Except for one week when she was left bedridden following the birth of her first child. Grace tried to tell her mother what she’d done. She had to make the errand, or Jace’s beautiful bookcase would burn to cinders. But her mother didn’t believe her.
At the end of that week, Jace arrived. Grace told him about the deal she’d made in the bush all those years ago to bring the log home to make the bookcase he loved so much.
On hearing this, Jace went pale. ‘The bookcase is here. I brought it as a surprise for you and the baby.’
Grace told Jace what to do. ‘If you run the errand for the old man, we’ll be able to keep our end of the bargain!’ He left right away.
But Jace had always preferred indoor pursuits like reading and lighting the fireplace, he wasn’t a runner like his sister. Along the way, he had to pause to catch his breath and took a wrong turn.
When he finally arrived at the house in the bush, he knocked on the door, but no one came. He left what he’d bought by the door and knocked again before leaving. When he turned back, Jace was sure he’d seen a flash of cerulean in one of the upstairs windows.

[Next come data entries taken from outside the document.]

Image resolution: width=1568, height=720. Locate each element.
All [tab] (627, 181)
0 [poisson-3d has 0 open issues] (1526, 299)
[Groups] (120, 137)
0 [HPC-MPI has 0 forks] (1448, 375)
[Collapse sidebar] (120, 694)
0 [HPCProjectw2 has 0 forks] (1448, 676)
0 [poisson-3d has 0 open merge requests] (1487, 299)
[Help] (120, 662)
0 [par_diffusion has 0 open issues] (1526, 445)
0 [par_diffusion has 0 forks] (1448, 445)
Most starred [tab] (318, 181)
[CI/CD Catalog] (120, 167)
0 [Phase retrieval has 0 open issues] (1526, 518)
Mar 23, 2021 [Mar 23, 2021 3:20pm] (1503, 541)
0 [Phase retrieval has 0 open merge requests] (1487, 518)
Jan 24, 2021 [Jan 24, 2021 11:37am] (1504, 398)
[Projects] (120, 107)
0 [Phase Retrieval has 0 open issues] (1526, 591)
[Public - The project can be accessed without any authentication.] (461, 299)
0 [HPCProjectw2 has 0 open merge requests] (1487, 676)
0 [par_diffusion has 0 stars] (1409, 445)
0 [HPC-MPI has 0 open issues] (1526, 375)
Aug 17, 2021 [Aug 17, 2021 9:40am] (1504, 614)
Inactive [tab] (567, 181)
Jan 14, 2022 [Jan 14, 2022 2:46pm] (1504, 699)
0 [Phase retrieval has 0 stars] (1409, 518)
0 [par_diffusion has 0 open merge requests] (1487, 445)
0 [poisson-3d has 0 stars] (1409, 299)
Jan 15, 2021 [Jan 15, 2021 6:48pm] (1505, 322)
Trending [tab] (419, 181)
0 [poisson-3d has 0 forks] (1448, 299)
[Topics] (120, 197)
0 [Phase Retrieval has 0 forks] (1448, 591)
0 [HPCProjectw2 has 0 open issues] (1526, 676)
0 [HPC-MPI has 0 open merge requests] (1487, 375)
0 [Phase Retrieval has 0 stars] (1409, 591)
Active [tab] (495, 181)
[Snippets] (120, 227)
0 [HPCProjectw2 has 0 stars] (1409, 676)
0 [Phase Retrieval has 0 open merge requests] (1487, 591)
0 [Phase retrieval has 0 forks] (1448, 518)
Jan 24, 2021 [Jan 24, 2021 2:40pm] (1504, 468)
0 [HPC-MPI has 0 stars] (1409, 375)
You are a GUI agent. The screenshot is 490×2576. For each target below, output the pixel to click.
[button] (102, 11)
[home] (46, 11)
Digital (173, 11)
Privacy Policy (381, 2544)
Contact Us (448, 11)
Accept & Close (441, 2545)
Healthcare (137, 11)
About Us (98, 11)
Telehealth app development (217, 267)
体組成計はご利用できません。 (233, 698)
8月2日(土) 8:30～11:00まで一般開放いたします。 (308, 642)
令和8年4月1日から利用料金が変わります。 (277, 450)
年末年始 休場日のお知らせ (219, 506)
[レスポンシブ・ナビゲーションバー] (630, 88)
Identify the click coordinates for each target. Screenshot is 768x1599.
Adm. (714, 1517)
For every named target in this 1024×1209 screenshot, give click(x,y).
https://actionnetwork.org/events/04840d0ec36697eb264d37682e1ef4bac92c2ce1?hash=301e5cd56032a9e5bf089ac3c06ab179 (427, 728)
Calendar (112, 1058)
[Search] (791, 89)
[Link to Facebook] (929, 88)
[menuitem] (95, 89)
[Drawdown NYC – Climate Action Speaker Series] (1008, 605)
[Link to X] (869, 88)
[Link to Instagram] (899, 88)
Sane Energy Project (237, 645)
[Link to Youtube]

Jace used the last of his energy to make it back to Grace’s house, but he was too late.
All that remained of the house, and his beautiful bookcase, was charcoal and cinders.
‘Jace!’ A voice called from behind him. It was Grace. She and her newborn baby had got out of the house with their mother’s help. The only help they’d ever rely on again.
I’m not sure the moral of the story is quite as strong as ‘The Boy Who Cried Wolf’ or ‘The Three Little Pigs’, but I think the vibe is similar to ‘Little Red Riding Hood’ and ‘Hansel and Gretel’.
I’ve been pitching stories to publications and hearing the sweet, familiar sound of silence, so cross your bits for me and we might have another story coming out soon!